Working on a course with a remote team - file sharing woes

Hi, eager for your input.

I authored a course in Presenter a couple years ago. Now I'm updating it. I have a designer who lives in another state. I gave him access to the Google Drive folder with the PPT and PPTA files and told him to download them to his local drive. Then he updated the PPT only (switching to 16:9, adding better graphics). I don't want to re-record the audio. 

He re-uploaded the PPT and PPTA files to the Drive folder. When I access them, I see his new version, but when I "preview" the sound doesn't play. 

This course has 30 "lessons" (files) with about 9 mins of recorded audio each. What's the best practice for me and the designer to work on these files and preserve functionality?



3 Replies
Alyssa Gomez

Hi there Michael,

Check out this article which explains reasons why the audio could be missing and steps to recover the files. If this doesn't help, the next step would be to reach out to our Support Engineers for further assistance. They're available 24/7 and will work with you one on one to get this sorted out. :)

Michael Smart

Alyssa - thanks so much for you quick response. I reviewed the link and found the page "Tips for Managing Project Files" and noted the guidance to create an Articulate Package. I can do that when I send my files to my designer. 

BUT HERE IS THE PROBLEM: He doesn't have Articulate software, he's just a graphic designer who does my PowerPoint decks. So he can't save the files as a package to send back to me.

I'm sure I'm not the only person who works with remote designers. What should I do to preserve the audio here? 

Alyssa Gomez

Hi Michael,

I consulted with our Support Engineers on this since I personally don't have experience  working with a Presenter file without Articulate software. Technically the graphic designer should be able to make edits to the PPT file, save the file with the same name, and upload it back into the Articulate Package folder. As long as the PPT and PPTA files have the same name, they'll stay connected. 

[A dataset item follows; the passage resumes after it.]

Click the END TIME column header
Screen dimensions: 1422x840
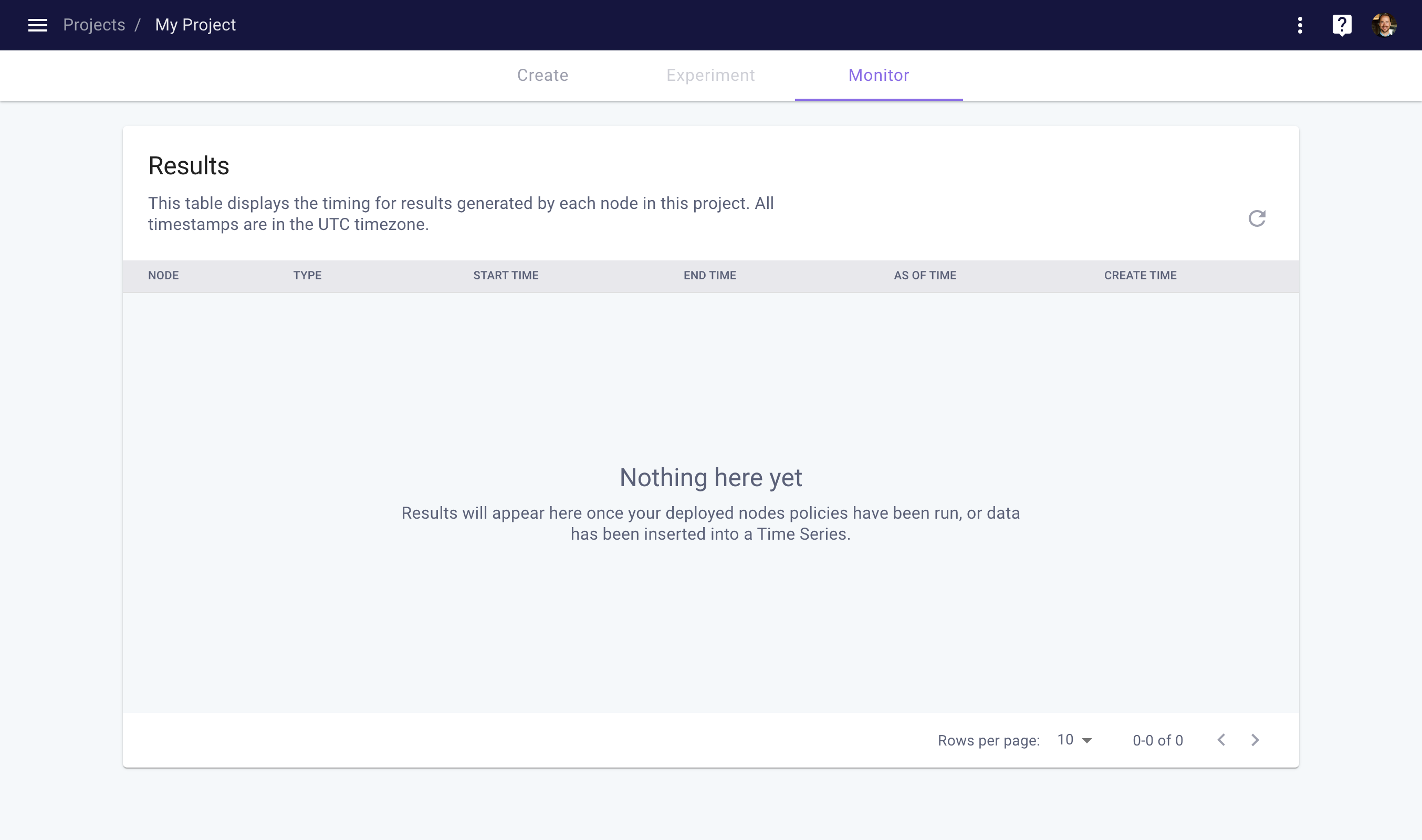pyautogui.click(x=709, y=276)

Another tip to keep in mind is you can export all of your audio files using the audio editor, and the files will be conveniently named with the slide numbers they were exported from. That will make it easier to re-import the audio back into the file, if needed. 

At this point, I'd recommend sharing your Articulate Package with the original PPTA file with our Support Engineers, and they can try and extract the audio from there. And if you do decide to open a case, let me know the case number so I can follow along, as well.